Her world lately had been consumed by so much nothing. In her head, in her past, in this room.

She needed something solid. Something real. Something to hold her here, to tell her that it hadn't all been in her mind, that it hadn't all been a dream.

"Jacob." She murmured his name under her breath, feeling the weight of it on her tongue. She heard footsteps stop outside the door, a murmur of voices and muffled laughter, but they didn't come inside. "Jake," she said louder.

"Bella, what are you going about?" Bonnie demanded to know, her patience waning Bella ignored her, willing the visitors to step through her door, because any second now Jacob would come crashing in, all smiles and warmth. He'd pull her to his chest and crush the air out of her lungs and tell her that she wasn't crazy. He'd make it all better, he'd put her back together. Just like he always did.

"Jacob." No response. Well, if they weren't going to come inside, then Bella would just go to them. She started to peel the tape off the back of her IV, which was still hanging on the bed post. She'd only been allowed to walk to the bathroom and back since waking up, and then only with the help of her mom or a nurse, but the door was only a few feet away. She could make it

She was sure of it.

Bella had the needle halfway out of her wrist when Bonnie turned around. "Bella, what the hell are you doing?" She grabbed both the girl's hands and attempted to stop her from getting the IV all the way out.
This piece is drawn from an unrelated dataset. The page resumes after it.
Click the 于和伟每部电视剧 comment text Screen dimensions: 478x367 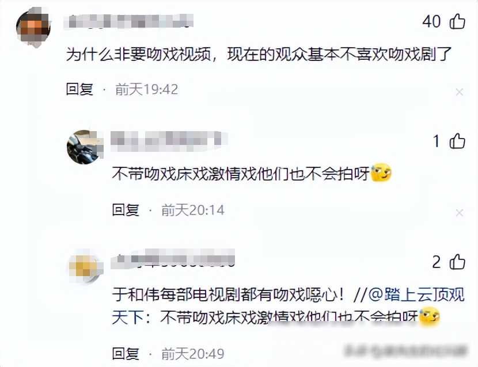(x=229, y=295)
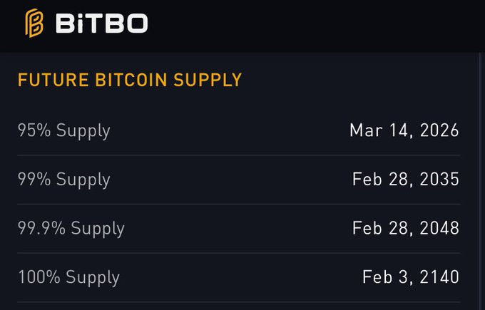Click empty panel space right of the heading
This screenshot has height=310, width=485.
point(357,80)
But Bonnie wasn't much bigger than Bella, and Bella was feeling particularly compelled, so she resisted, trying to bring her hands back together.
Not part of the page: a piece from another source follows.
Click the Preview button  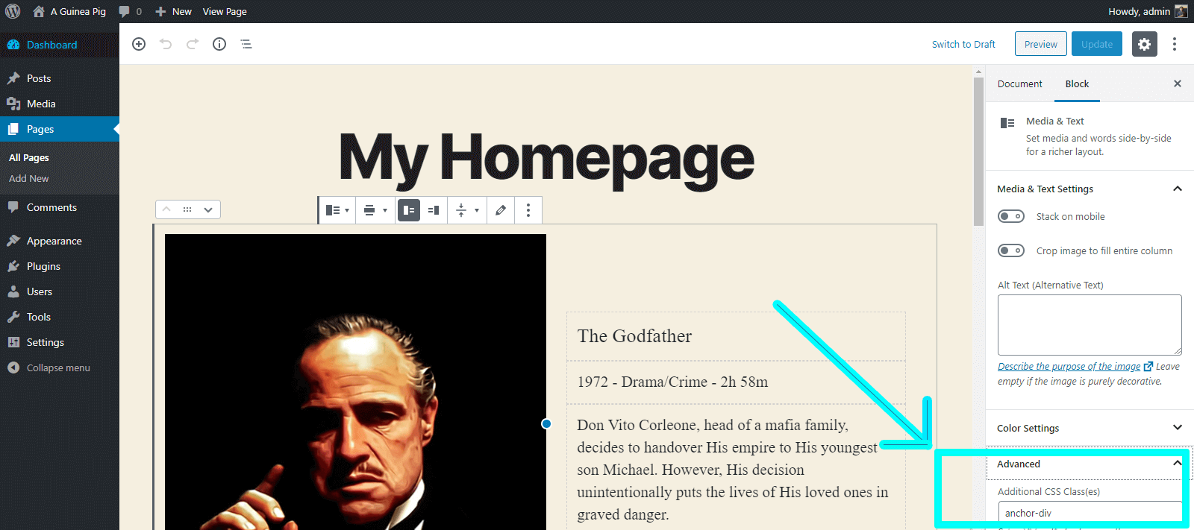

That was it for Bonnie, whose post-coital pleasantness had all but disappeared. She let go one of Bella's hands just long enough to hit the intercom on the wall and demand that someone page Dr. Collins.
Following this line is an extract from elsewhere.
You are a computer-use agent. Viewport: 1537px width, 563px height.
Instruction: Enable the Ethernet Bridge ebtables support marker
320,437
Bella seized the opportunity for escape and wrenched the last of the needle from her arm, releasing a faint trickle of blood that oozed down the back of her hand. In another lifetime that would've been enough to set the room spinning, but Bella had bigger things to worry about now. She slipped from Bonnie grip and scooted off the edge of the bed.

But her feet shook beneath her as they hit the cold tile, and the door suddenly seemed so much farther away then before. She made it two steps before Bonnie regrouped and latched onto her forearm.

"Help!" the nurse shouted, trying desperately to keep Bella from further injuring herself while avoiding a lawsuit.

Bella tried to jerk herself free, but it didn't matter because the door flew open and Jacob ran in, and…

…and he looked like the average fifteen year old boy. No rippling muscles, no tightly controlled face, no monster buried beneath his lanky frame. He was just a surprised kid, holding what appeared to be a bunch of flowers, and gaping at her strangely.

"Um…Bella?"

That was the final straw. The room began to spin as Bella lost her tenuous grip on reality. With nothing left to hold on to, to hope for, there was nothing to keep her from spiraling off into oblivion.

"You're not him…he, I…you're not…where's Jake?" Her heart was beating desperately, trying to lunge out of her chest. Bella's vision slipped and spun, she was hearing everything too fast, too loud. Her knees went out from under her, and she felt someone catch her a moment before she collapsed into a heap on the floor.

Arms, voices, hands pulled her back into the bed, pinned down her wrists.

"Bella?" Charlie was at her side now. Someone shoved him away. A new pain bit into the crook of her arm. A sedative?

The world began to get fuzzy. "Jake…"

A set of fingers intertwined with her own, soft and cool and completely, utterly human. "I'm right here."

Yelling, there was so much yelling. Charlie was yelling at the doctor. The nurse was yelling at Charlie. And all the while the world was becoming darker and smaller and darker and so much smaller.

"Please stay…" a voice pleaded. Her own? "I don't…don't leave me just…stay. Please stay?"

Bella felt a hand squeeze hers in response before it all went dark.